Fruto de ello, la firma norteamericana Nike, quizás la más importante del sector, ha puesto en marcha para la edición de este año una arriesgada estrategia que ha conseguido, aunque haya sido por la polémica que ha levantado, convertirla en el foco de atención de los medios de comunicación y de las redes sociales en el Reino Unido.

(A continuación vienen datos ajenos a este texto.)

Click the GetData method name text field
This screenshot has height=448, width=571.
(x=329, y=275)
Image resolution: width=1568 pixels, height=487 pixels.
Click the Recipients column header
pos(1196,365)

Así, la compañía estadounidense ha puesto presentado unos diseños para sus embajadores con una características común: ha acortado tanto las faldas que muchas de ellas, las propias embajadoras, han puesto el grito en el cielo hasta el punto de solicitar y obligar a la marca a rectificar dichos diseños. Y a pesar de que los mismos pasaron todos los filtros y cumplieron con las exhaustivas normas que imponen los organizadores, en esta ocasión han sido sus propias representantes las que han obligado a la marca a rectificar.

No estamos ante una cuestión meramente estética. Según las jugadoras (las embajadoras de Nike en este torneo llegan a las dos decenas), lo corto de la falda hace que durante el juego las mismas lleven su vuelo hasta por encima de la cintura, obstaculizando con ello su juego e impidiendo sacar su máximo rendimiento.

A la firma no le ha quedado más remedio que, a tan sólo unos días del inicio de la competición, dar marcha atrás y rectificar unas vestimentas llamadas para ser el foco de atención durante el torneo, algo que han conseguido incluso antes de debutar en él.